Lastly, the fourth rejected resolution was for a Harassment Policy and Grievance Procedure that differs in some important ways from the SC’s preferred Harassment Policy and Grievance Procedure, which was not rejected (Jesse co-authored the rejected version). Instead of letting the general assembly choose between these two competing policy options, the RS chose to rule its less-favored one out of order, again on specious grounds. The rationale provided, yet again, was that it conflicted with the bylaws, specifically, Article 3, Section 2 which states, “[e]xpulsion of a member requires a two-thirds vote of the Local meeting,” and, at least according to the RS, the resolution would give the power to expel a member to the SC. However, the resolution would have done no such thing. It is true that the resolution outlined a process for expulsion by the SC, but the very next part states that this process will only go into effect “[i]f Philadelphia DSA has not yet developed discipline or expulsion procedures…” As the RS itself noted in its rationale for finding the resolution out of order, Philly DSA already has a process for expulsion in place, and thus the condition that would conflict with the bylaws would never materialize. Therefore, this resolution, like all others written by members, should be considered by the general meeting.

Similarly, when it came time for amendments to these resolutions, 14 were submitted by various and sundry members. None submitted by members of the boss caucus were ruled out of order, while 4 submitted by other DSA members were. Only one rationale was given for excluding all 4 amendments (fortunately for those of you getting tired of reading!) Each rejected amendment would have opened up the proposed committee it applied to so that any Philly DSA member in good standing who attended either the first committee meeting or two consecutive meetings could become a member of the committee. This was deemed out of order. The crux of the RS’s argument was that “[a]llowing a member to join a committee by voluntarily choosing to attend its meetings is, by definition, not a method of ​appointment​” (emphasis by the RS.) But, of course, this is a tautological argument that amounts to saying this is not a method of appointment because it is not a method of appointment. Anyone with the power to appoint people has the power to say that he/she/they/it will appoint whomever volunteers. Anyone, that is, besides the membership of Philly DSA who have had that power stripped from us without so much as a vote, or even a conversation, but by fiat. It is also worth noting that this rule about committee formation is completely new. Committees, including LILAC, have been formed this way in the past. Nor was this new rule ever voted on. It simply appeared recently in a lengthy policy document authored by the boss caucus.

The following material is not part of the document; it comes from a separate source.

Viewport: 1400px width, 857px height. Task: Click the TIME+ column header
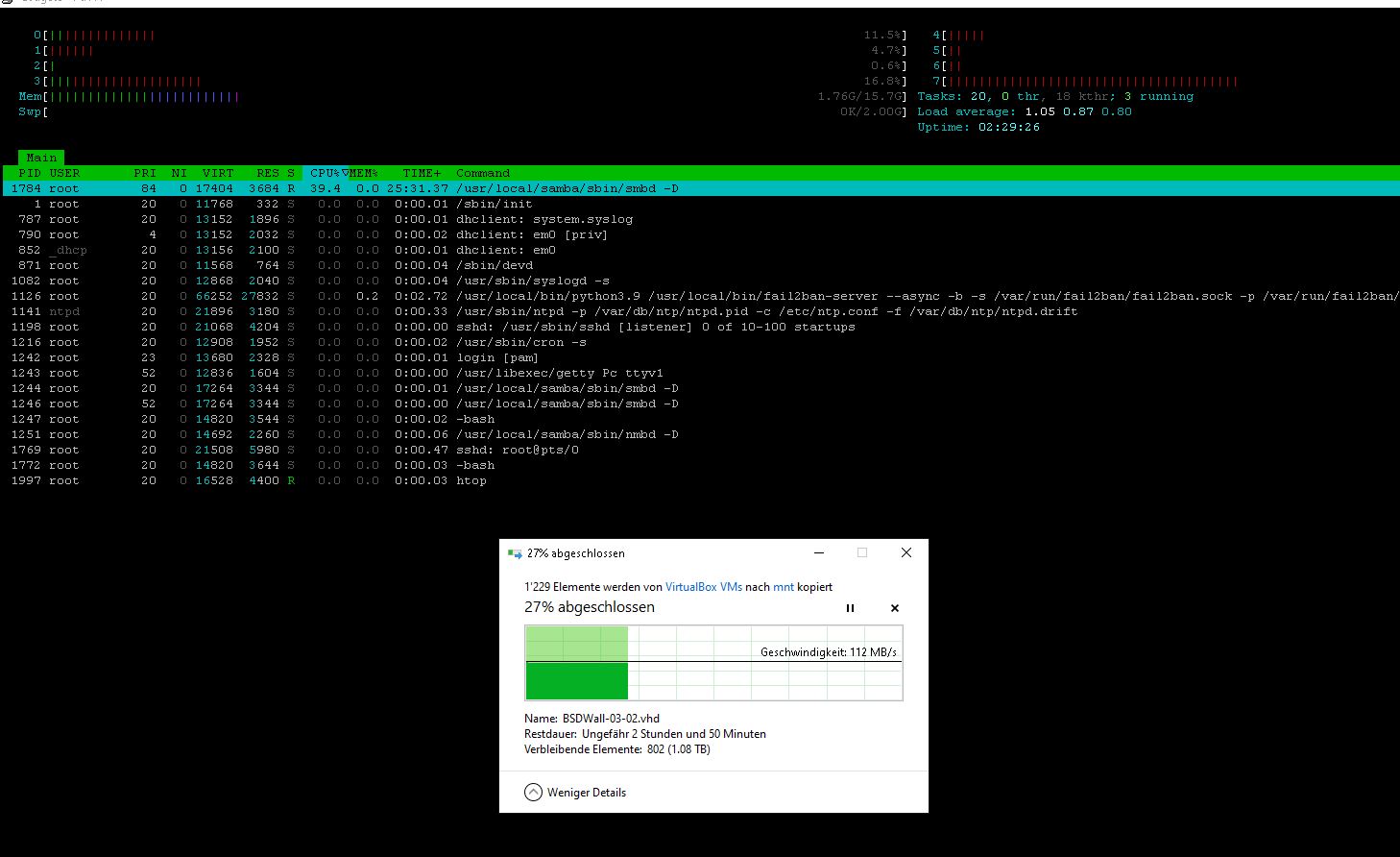(x=422, y=173)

Control of the RS also gives the boss caucus yet another strategic advantage: not only do they get to handpick the resolutions and amendments that everyone else will deliberate on, they get to know which resolutions and amendment are “in order” before everyone else. For uncontroversial resolutions, this is not a problem, but for contested resolutions, this allows them a head start in the important process of crafting amendments, brainstorming talking points, assigning speakers, practicing speeches, etc. For a caucus that is frequently hectoring others about being undemocratic, is remarkable what a putrid system for minority rule they have allowed to flourish under standing rules that they themselves instituted without notice or a vote.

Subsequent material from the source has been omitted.